At the 79th World Health Assembly in Geneva, a new global platform designed to help health systems measure and reduce their carbon emissions was officially launched, with researchers from the Yong Loo Lin School of Medicine, National University of Singapore (NUS Medicine) playing a key role in its development.
Called the Lancet MedZero, the platform is the first of its kind to provide carbon data across the full spectrum of healthcare products and services, from pharmaceuticals and surgical instruments to diagnostics and care pathways. Developed by an international academic consortium convened by The Lancet, the platform launches with more than 14,000 entries, each with over half a million permutations.
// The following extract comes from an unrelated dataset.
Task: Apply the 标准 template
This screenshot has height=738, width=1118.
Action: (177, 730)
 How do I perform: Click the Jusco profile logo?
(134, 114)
Researchers from the Centre for Sustainable Medicine (CoSM), NUS Medicine, were among the academic partners behind the initiative, contributing carbon analytics, life cycle assessment data, and modelling tools that enable the platform to estimate emissions at scale.
The launch comes as healthcare systems worldwide face growing pressure to decarbonise. If healthcare were a country, it would rank as the world’s fifth largest carbon emitter, producing more emissions than aviation and shipping combined. Yet until now, carbon data has been available for less than one per cent of the products used in healthcare.
Professor Nick Watts, Director of CoSM said, “Singapore’s health system is well-positioned to lead on sustainable healthcare in Asia. The Lancet MedZero gives us the data infrastructure to move from aspiration to action – making it possible for our hospitals and clinicians to make every procurement decision, every care pathway choice, with the climate in mind.”
The team at CoSM contributed to several core areas of the platform, including generating carbon footprint data for medical products and healthcare services, developing models to estimate emissions from transport, usage and disposal, and ensuring the platform’s outputs are clinically relevant for hospitals, policymakers and frontline healthcare professionals.
Through the Lancet MedZero, healthcare institutions in Singapore will be able to learn more about the carbon impact of products and services, evaluate lower-emission procurement options, and redesign clinical workflows using evidence-based carbon data. One example highlighted by the platform shows how a hospital CEO in Singapore may find that transitioning to reusable surgical gowns would reduce CO2e emissions by 4,407 tonnes (equivalent to the annual electricity use of 3,159 HDB households in Singapore), saving around 700,000 SGD annually.
The launch at the World Health Assembly brought together global healthcare leaders, including the Editor in Chief of The Lancet, the Minister of Health of the Philippines, the International Medical Secretary for Doctors Without Borders, the UK NHS’s Chief Sustainability Officer, and the Permanent Secretary of the Thailand Ministry of Public Health.
Following the launch, NUS Medicine and CoSM will continue working with healthcare institutions, policymakers and industry partners in Singapore to pilot the platform locally, validate data in Singapore’s healthcare context, and support wider adoption across the sector.